Around 250 people took part in the Zoom meeting addressed by the author of The Red Tent and other books, who is president of the mikveh, with more following on Facebook.
Immersion in water is “a profoundly elemental ritual,” she said. “It’s being back in the womb, it’s surrendering everything between you and the world - you go in the water with nothing between you and the water.”
In Jewish tradition, which is “a very talky, thinky tradition, this is the least talky, thinky thing you can do in terms of ritual”.
Her husband (one of the mikveh guides who helps users) “starts crying when he starts talking about the experiences he’s had, with everything from grooms and people who are joining the Jewish community to people who are retiring, to people who facing illness, to people who need physical help, who can’t walk down the stairs and need to be carried into the water.
“These stories and these experiences touch people profoundly and changes their lives and enriches them.

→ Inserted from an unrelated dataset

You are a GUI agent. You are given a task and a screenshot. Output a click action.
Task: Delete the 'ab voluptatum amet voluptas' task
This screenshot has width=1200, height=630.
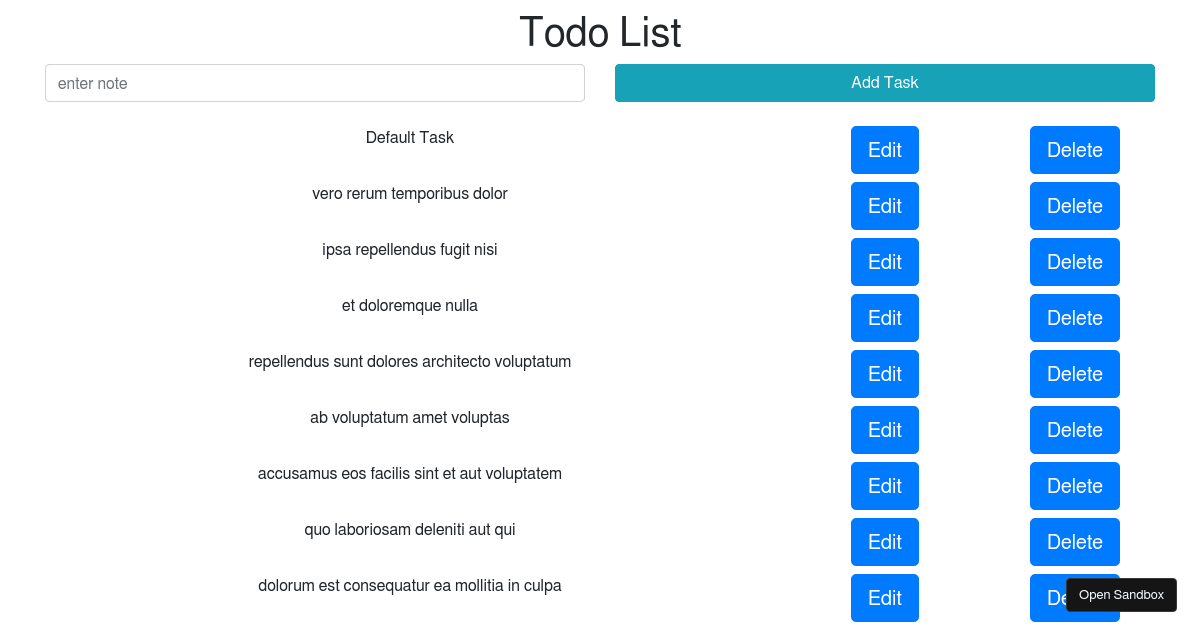click(1074, 430)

It is a great mitzvah.”
Young children also come, not only when converting but bnei mitzvah who are about to read from the Torah for the first time.
While they can’t always articulate what they get out of the experience, she said, “sometimes they do. Sometimes they say, ‘I felt God in the water’. Or ‘everything else fell away and I can concentrate on what’s ahead of me’.”
Mental health campaigner Jonny Benjamin and Rabba Dina Brawer, who also lives in Boston, contributed to the evening which marks the first of a series of planned digital events by the Wellspring Project.
“There’s a lot of crying in the mikveh,” Ms Diamant said, “tears of joy and letting go of sorrow and grief, and surprise, and it feels totally appropriate”.